You know what I love? Gaslighting! At the information sessions run by the Governance Committee, Owners were assured that the proposed changes were “housekeeping” in nature. Wrong. The proposed changes include several substantive changes among numerous trivial changes, and the substantive changes are both overinclusive and underinclusive. The proposed changes are overinclusive in that they include changes that are bad for the Owners by further empowering the “insiders.” And the changes are underinclusive in that they do not include changes that would ensure that “outsiders” have a level playing field and access to the actions of the Board.  

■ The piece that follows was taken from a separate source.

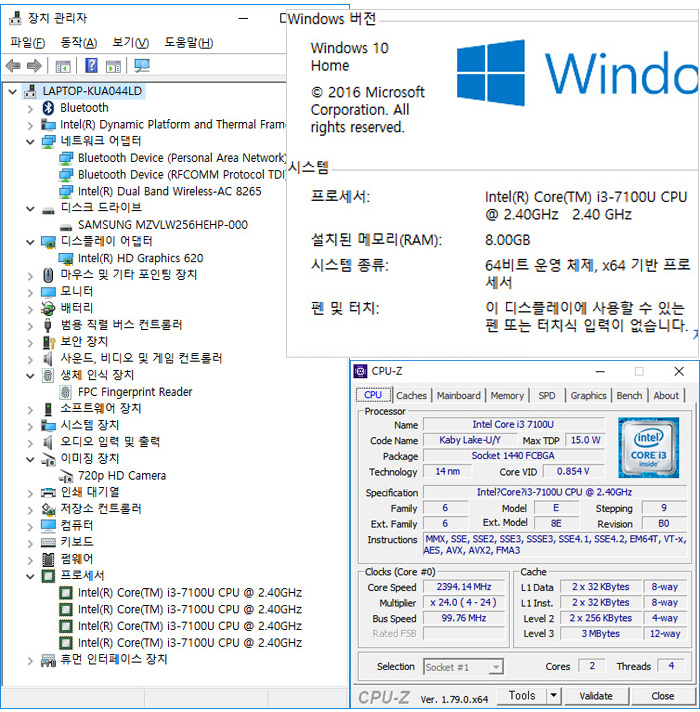The image size is (700, 712).
Task: Select the 720p HD Camera device
Action: (x=122, y=475)
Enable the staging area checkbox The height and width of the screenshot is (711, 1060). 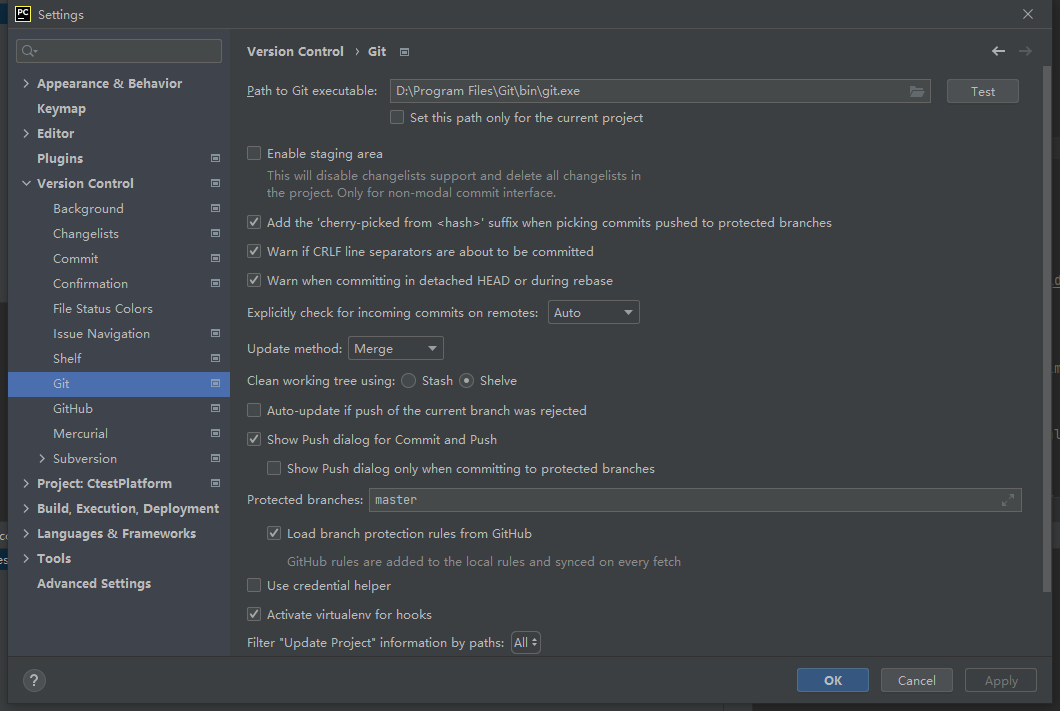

A preliminary word. Colleton River is subject to the "governance documents." A fair number of documents fall under this description, but the two at issue now are the By-Laws and the Declaration of Covenants. Generally speaking, the By-Laws deal with the process of governance and the Covenants deal with specific rights and duties of both the Club and its Owners. When you buy a Lot at Colleton River, you become subject to the "governance documents." It doesn't matter whether you know what's in those documents or agree with them--they bind the Owners. Each document, however, includes the rules for how that document may be changed. Again generally speaking, a majority vote of the Owners can change the By-Laws while a 2/3 vote is required to change the covenants. This post deals solely with the changes proposed to the By-Laws. I'll comment on the Covenants in a later post.

 

The bottom line is that the proposed substantive changes to the By-Laws are intended to make it more difficult for petition candidates to successfully pursue a Board seat and easier for a bare majority of the Board to pass a “code of conduct” that will impair the ability of elected Board members who find themselves in the minority to aggressively represent the interests of the Owners who elected them and to kick off the Board any member who runs afoul of the "code of conduct." Finally, the proposed changes divest a majority of the Board members of their current "absolute right" to review any corporate document, including documents relating to management compensation.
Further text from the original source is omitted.